We can identify the K-T boundary by its unusual concentration of iridium:
What is the K-T boundary? K is actually the traditional abbreviation for the Cretaceous period, and T is the abbreviation for the Tertiary period. So the K-T boundary is the point in between the Cretaceous and Tertiary periods. Geologists have dated this period to about 65.5 million years ago.
When physicist Luis Alvarez and geologist Walter Alvarez studied the K-T boundary around the world, they found that it had a much higher concentration of iridium than normal – between 30-130 times the amount of iridium you would expect. Iridium is rare on Earth because it sank down into the center of the planet as it formed, but iridium can still be found in large concentrations in asteroids. When they compared the concentrations of iridium in the K-T boundary, they found it matched the levels found in meteorites.
The researchers were even able to estimate what kind of asteroid must have impacted the Earth 65.5 million years ago to throw up such a consistent layer of debris around the entire planet. They estimated that the impactor must have been about 10 km in diameter, and release the energy equivalent of 100 trillion tons of TNT.

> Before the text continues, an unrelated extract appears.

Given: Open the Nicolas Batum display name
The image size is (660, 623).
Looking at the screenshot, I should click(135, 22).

This is all pretty awesome for Walter Alvarez, because he got to go to the North Dakota site and help in the discovery phase that gave direct evidence for his own theory.
This site dates to right on that K-T boundary:
This is what makes the new research, led by Robert DePalma at the University of Kansas, so exciting—the description of a pair of sediment layers at the Tanis site of the The Hell Creek Formation in southwestern North Dakota. Both layers contain an excess of iridium, but only the lower level contains glass pieces that seemed to have been deposited from an inland-moving force. They take this to mean that they’re observing two events: The upper layer is the settling dust from after the impact. The lower is a large deposit of sediment from the hours following the impact.

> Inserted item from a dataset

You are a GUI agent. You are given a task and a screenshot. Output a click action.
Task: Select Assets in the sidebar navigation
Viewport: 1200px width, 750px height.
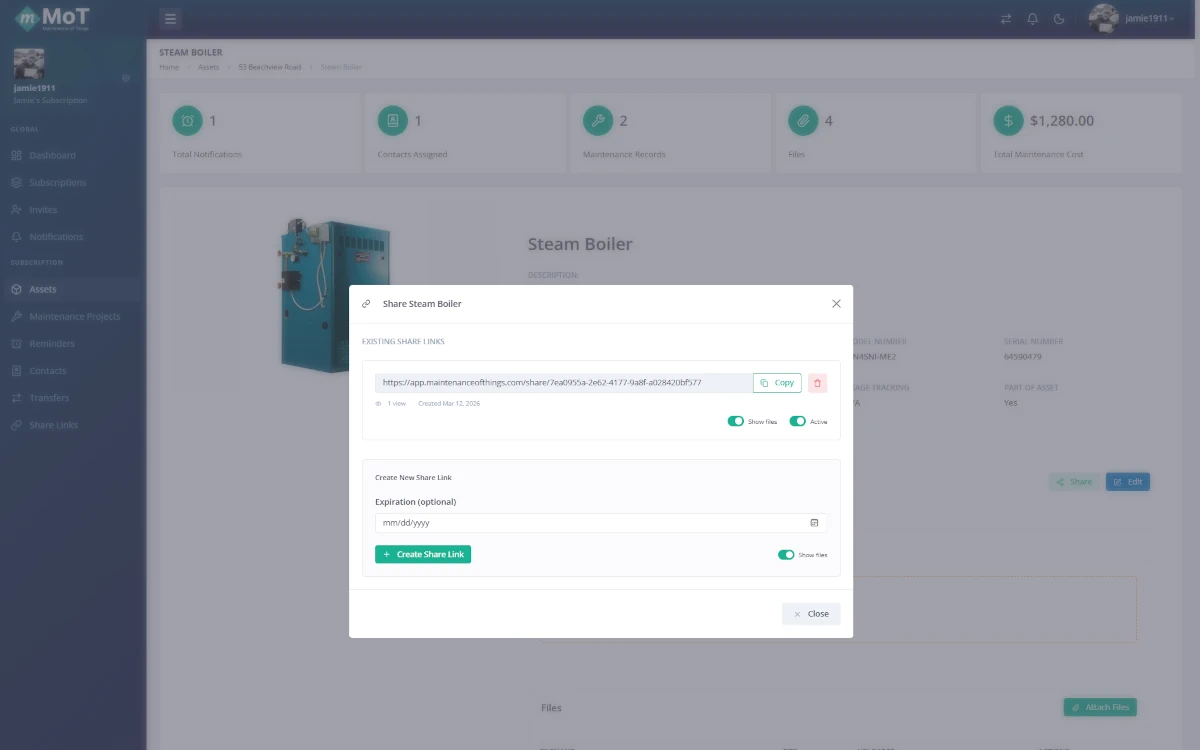tap(40, 289)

DePalma is a 37-year-old graduate student at the University of Kansas who has been secretly excavating this site for about six years. I know how exciting and addictive this can be. My family was in Florissant, Colorado in 2017 (on our eclipse trip), and we found, in 3 days of picking apart quarry shale, some very cool sequoia and winged ant fossils that I wrote about before.
If you have any doubt that a meteor impact near the Yucatan Peninsula could cause such devastation in North Dakota, keep in mind that in 2010, a magnitude 9.0 earthquake in Japan (a mere pittance compared to a 10-km meteor impact, which would have up to 100 times the seismic effects) caused standing waves several feet high in fjords in NORWAY.
I’ll let DePalma sum all of this up:
“This is the first mass death assemblage of large organisms anyone has found associated with the K-T boundary,” said DePalma, curator of paleontology at the Palm Beach Museum of Natural History in Florida and a doctoral student at the University of Kansas. “At no other K-T boundary section on Earth can you find such a collection consisting of a large number of species representing different ages of organisms and different stages of life, all of which died at the same time, on the same day.”